* Directions for this task: Reproduce only the top of the records, down to and including the line containing "Viewport: 914px width, 604px height.".

[Opening Data extracts section]

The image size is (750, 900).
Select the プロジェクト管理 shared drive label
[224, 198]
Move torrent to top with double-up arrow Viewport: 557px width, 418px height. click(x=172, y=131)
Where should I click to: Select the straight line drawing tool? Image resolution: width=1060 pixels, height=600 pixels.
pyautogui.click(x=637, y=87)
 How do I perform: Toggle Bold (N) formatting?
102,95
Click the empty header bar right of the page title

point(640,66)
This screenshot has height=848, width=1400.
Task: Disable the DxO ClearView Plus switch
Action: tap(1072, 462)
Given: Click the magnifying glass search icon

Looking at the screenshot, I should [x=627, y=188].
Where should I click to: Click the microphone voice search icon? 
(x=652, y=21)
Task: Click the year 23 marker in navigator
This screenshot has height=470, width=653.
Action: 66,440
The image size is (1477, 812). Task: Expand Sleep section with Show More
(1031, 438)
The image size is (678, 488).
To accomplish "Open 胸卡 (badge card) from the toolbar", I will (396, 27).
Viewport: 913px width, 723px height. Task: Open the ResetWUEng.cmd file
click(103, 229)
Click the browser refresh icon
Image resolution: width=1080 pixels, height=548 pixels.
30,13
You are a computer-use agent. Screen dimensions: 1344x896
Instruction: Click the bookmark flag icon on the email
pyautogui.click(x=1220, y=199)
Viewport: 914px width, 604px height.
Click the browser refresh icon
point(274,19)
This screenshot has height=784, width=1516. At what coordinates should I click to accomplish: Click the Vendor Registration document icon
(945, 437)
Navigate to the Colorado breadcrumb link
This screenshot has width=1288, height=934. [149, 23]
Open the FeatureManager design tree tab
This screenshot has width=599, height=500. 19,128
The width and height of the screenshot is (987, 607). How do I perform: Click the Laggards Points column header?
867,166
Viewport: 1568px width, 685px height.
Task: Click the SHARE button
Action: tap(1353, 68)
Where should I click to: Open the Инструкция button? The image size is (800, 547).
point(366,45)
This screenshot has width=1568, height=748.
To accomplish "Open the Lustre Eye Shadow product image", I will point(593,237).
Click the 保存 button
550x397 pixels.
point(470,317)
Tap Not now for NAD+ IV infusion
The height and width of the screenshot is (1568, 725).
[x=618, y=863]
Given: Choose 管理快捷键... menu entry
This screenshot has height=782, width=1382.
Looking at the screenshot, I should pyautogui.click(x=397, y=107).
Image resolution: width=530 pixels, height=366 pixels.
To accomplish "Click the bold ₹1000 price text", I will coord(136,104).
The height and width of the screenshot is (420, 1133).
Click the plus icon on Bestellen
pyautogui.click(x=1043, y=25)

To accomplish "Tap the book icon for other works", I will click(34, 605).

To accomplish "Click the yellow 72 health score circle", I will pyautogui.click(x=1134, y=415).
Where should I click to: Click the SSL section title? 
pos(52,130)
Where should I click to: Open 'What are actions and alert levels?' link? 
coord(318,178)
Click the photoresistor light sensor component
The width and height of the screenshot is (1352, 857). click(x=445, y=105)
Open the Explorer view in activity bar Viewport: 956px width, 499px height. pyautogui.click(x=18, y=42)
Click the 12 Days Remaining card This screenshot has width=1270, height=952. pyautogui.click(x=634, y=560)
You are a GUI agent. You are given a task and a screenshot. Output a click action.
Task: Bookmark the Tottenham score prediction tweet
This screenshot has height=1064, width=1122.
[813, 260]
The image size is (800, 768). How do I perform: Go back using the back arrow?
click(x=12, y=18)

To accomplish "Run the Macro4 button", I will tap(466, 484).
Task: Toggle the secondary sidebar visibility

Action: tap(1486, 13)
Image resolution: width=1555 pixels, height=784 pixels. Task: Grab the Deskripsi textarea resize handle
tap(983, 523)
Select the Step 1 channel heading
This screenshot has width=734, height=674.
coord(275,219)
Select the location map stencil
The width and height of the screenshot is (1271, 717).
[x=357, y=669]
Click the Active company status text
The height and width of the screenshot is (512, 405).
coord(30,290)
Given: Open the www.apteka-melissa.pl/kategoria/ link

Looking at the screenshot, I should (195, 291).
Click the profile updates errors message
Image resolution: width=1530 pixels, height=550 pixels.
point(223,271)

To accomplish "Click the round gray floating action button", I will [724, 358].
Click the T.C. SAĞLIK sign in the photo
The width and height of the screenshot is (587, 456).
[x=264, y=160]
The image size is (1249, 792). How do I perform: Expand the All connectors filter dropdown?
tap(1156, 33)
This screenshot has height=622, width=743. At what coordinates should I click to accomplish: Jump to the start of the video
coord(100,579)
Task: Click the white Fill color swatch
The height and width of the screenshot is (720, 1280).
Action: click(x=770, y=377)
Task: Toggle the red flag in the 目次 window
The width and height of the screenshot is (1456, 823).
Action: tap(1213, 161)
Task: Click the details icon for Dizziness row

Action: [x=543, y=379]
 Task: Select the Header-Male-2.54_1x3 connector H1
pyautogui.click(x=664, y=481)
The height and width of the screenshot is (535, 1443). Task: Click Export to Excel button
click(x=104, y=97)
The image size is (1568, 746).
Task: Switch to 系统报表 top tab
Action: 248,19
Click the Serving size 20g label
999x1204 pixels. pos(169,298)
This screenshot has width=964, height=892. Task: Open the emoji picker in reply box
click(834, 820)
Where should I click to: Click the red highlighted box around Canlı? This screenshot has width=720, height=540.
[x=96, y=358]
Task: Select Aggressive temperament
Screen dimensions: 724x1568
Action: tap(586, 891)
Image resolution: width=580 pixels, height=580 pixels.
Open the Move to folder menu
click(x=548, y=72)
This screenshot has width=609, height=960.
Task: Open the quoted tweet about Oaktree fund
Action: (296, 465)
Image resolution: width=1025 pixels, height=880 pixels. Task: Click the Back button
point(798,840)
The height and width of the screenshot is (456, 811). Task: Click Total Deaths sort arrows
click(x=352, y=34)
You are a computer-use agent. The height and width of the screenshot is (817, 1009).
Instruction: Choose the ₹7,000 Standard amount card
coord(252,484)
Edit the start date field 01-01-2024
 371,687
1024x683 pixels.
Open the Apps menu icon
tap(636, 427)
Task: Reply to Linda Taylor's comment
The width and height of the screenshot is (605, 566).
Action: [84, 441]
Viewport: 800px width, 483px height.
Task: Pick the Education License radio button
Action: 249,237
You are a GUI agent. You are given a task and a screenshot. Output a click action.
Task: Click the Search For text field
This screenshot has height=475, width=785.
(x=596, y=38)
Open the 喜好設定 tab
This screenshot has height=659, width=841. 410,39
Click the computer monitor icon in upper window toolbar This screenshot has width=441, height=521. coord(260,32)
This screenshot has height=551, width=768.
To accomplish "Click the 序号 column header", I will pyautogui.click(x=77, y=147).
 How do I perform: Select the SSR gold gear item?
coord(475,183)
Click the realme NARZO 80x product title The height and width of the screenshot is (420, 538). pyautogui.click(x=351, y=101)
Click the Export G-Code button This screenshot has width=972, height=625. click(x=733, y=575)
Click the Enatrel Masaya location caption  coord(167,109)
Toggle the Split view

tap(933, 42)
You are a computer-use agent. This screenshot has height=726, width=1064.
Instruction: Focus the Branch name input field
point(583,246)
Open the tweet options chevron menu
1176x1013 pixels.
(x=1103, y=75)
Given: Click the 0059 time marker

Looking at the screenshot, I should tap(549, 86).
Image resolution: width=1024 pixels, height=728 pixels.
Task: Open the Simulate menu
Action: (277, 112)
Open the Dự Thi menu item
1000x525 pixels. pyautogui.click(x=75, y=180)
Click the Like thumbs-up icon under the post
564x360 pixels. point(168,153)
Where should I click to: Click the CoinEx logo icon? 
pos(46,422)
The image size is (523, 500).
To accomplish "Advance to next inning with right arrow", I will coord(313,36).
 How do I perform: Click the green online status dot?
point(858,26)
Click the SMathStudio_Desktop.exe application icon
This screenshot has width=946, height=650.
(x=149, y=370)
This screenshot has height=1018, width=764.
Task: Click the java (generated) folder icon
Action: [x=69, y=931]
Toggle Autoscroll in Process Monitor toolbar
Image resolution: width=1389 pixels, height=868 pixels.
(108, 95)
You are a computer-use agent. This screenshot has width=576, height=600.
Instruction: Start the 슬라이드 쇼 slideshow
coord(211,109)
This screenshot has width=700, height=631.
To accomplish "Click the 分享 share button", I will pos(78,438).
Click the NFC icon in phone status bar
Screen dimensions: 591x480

[Closing Data extracts section]

* Reply:
The image size is (750, 900).
Select the プロジェクト管理 shared drive label
[224, 198]
Move torrent to top with double-up arrow Viewport: 557px width, 418px height. click(x=172, y=131)
Where should I click to: Select the straight line drawing tool? Image resolution: width=1060 pixels, height=600 pixels.
pyautogui.click(x=637, y=87)
 How do I perform: Toggle Bold (N) formatting?
102,95
Click the empty header bar right of the page title

point(640,66)
This screenshot has height=848, width=1400.
Task: Disable the DxO ClearView Plus switch
Action: tap(1072, 462)
Given: Click the magnifying glass search icon

Looking at the screenshot, I should [x=627, y=188].
Where should I click to: Click the microphone voice search icon? 
(x=652, y=21)
Task: Click the year 23 marker in navigator
This screenshot has height=470, width=653.
Action: 66,440
The image size is (1477, 812). Task: Expand Sleep section with Show More
(1031, 438)
The image size is (678, 488).
To accomplish "Open 胸卡 (badge card) from the toolbar", I will (396, 27).
Viewport: 913px width, 723px height. Task: Open the ResetWUEng.cmd file
click(103, 229)
Click the browser refresh icon
Image resolution: width=1080 pixels, height=548 pixels.
30,13
You are a computer-use agent. Screen dimensions: 1344x896
Instruction: Click the bookmark flag icon on the email
pyautogui.click(x=1220, y=199)
Viewport: 914px width, 604px height.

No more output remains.